● **Travail demandé**
(a) Relevez tous les outils que l'article sur le maintien en condition opérationnelle cite en exemple d'outils stables et pérennes.
(b) Reproduisez, s'il vous plaît, l'article sur le maintien en condition opérationnelle depuis « On peut se moquer » jusqu'à « facture chaque année. » inclus.
(c) Reprenez l'article sur le maintien en condition opérationnelle à la suite de sa dernière phrase et prolongez-le.

:: Extrait

Le maintien en condition opérationnelle
Dans les grandes organisations pour lesquelles j’ai travaillé j’ai souvent croisé le terme de “Maintien en condition opérationnelle” ou MCO.
Pour un outil, le MCO c’est le fait de maintenir un fonctionnement satisfaisant, hors des évolutions qu’on lui fait subir, et par extension l’effort que cela demande.
Pour un logiciel, cela correspond au fait de corriger des bugs et de faire les mises à jour d’outils permettant de bénéficier de mises à jour de sécurité.
Le prix de la MCO
Si on parle beaucoup des problèmes pour développer de nouveaux logiciels, et que certains produits continuent à évoluer tout au long de leur vie, il n’en reste pas moins que pour d’autres la phase de développement actif est suivie d’une phase de maintenance, où les évolutions se font de-ci de-là, avec parfois des périodes longues entre chacune d’entre-elles.
Quand un logiciel utilise des outils qui évoluent rapidement, cela peut signifier que même sans avoir à développer de nouvelles fonctionnalités, du temps doit être dépensé régulièrement pour le maintenir en l’état.
À l’inverse, s’appuyer sur des outils stables et pérennes permet de limiter ce temps.
On peut se moquer de ce genre d’outils pour ne pas être toujours au goût du jour, par exemple Java, Debian ou même RedHat, mais pour des logiciels qui sont destinés à durer, s’appuyer sur ce type d’infrastructure peut faire une différence importante sur le montant de la facture chaque année.
Si une dépendance s’arrête ?
Si des dépendances peuvent évoluer, et donc demander des adaptations régulières, d’autres peuvent s’arrêter, par exemple parce qu’un projet open source n’a plus personne pour le maintenir.
Si le code en question n’est pas exposé à l’extérieur et que ses propres dépendances sont stables cela peut avoir peu ou pas de conséquences. Cela peut même être une bonne nouvelle car si des mises à jours ne sont plus publiées cela signifie qu’il n’est plus nécessaire de faire le travail de les intégrer.
Dans le cas contraire cela signifie généralement des arbitrages compliqués : faut-il accepter le risque de failles de sécurité non corrigées, monter en compétence sur l’outil pour internaliser sa maintenance, se décider à migrer sur un autre outil… ?

::::
:: Données sources

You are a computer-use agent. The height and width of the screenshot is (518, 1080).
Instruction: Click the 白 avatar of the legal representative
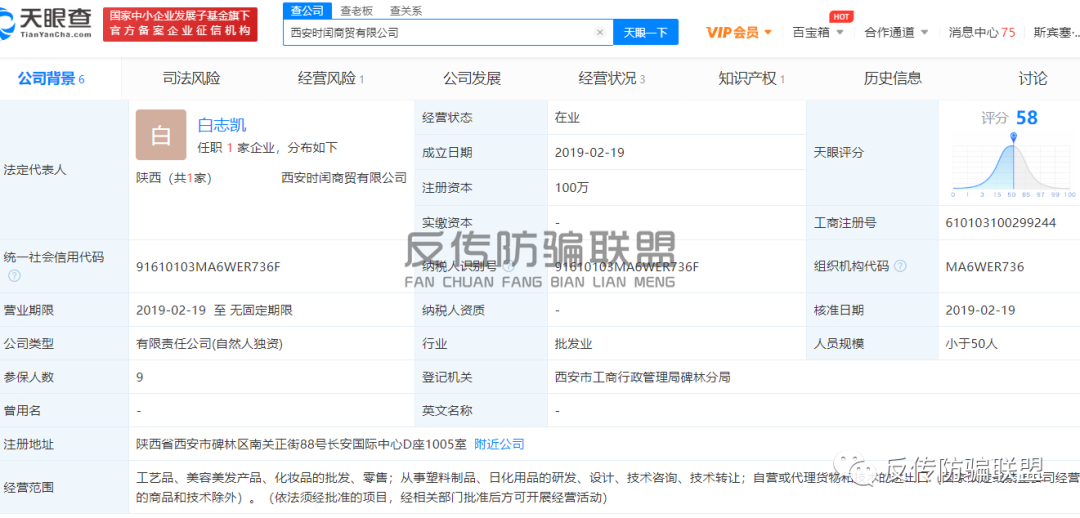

::::

● **Corrigé**
(a) Java, Debian, RedHat

(b)
On peut se moquer de ce genre d’outils pour ne pas être toujours au goût du jour, par exemple Java, Debian ou même RedHat, mais pour des logiciels qui sont destinés à durer, s’appuyer sur ce type d’infrastructure peut faire une différence importante sur le montant de la facture chaque année.

(c)
Comment décider ?
Il n’y a pas de formule simple, car comme disait Yogi Berra “Faire des prévisions est difficile, et encore plus quand elles concernent le futur”.
Cet article propose une approche intéressante qui prend en compte la durée de vie du projet par rapport à la stabilité des dépendances.
Sauf que bien entendu il peut être assez difficile de prévoir la durée de vie d’un projet, sachant qu’elle peut dépendre elle-même du niveau de sa MCO, car plus un projet coûte cher ou plus il pose de risque, plus l’incitation à le décomissionner est forte.
Si être pessimiste permet de limiter les risques, cela limite aussi ce qu’il est possible de faire, si les solutions qui ont le plus de fonctionnalités ne sont pas encore stabilisées, comme certains frameworks JavaScript actuels.
Pour les projets d’une certaine taille, il peut être intéressant de faire des choix différents en fonction des parties, par exemple d’avoir des solutions pérennes pour la partie serveur, qui devrait vivre plus longtemps, et des choix plus libres sur la partie front. Dans ce cas on rend le système un peu plus complexe en échange de plus de liberté technologique.
À l’inverse, une solution qui peut être tentante, mais qui n’en vaut souvent pas la peine, et d’ajouter une couche d’indirection entre le code métier et le code du framework. Dans mon expérience, la couche d’indirection ainsi obtenue ajoute du travail sans généralement apporter le découplage qu’on espère : les changements de frameworks s’accompagnent le plus souvent d’un changement d’API, et il est rare qu’une couche d’indirection développée ainsi soit en mesure de compenser proprement ces modifications d’API. Les personnes ayant développé en Java dans les années 2000 devraient très bien voir de quoi je parle.
Sans framework, ou le framework masqué
On trouve des mouvements comme celui du frameworkless movement qui proposent de ne pas du tout utiliser de frameworks externes, ou au moins de limiter drastiquement leur usage.
L’idée est qu’une solution maison (même s’il s’agit toujours d’un framework même s’il ne dit pas son nom) qui répond uniquement aux besoins avérés sera d’une taille bien plus faible qu’une solution sur l’étagère.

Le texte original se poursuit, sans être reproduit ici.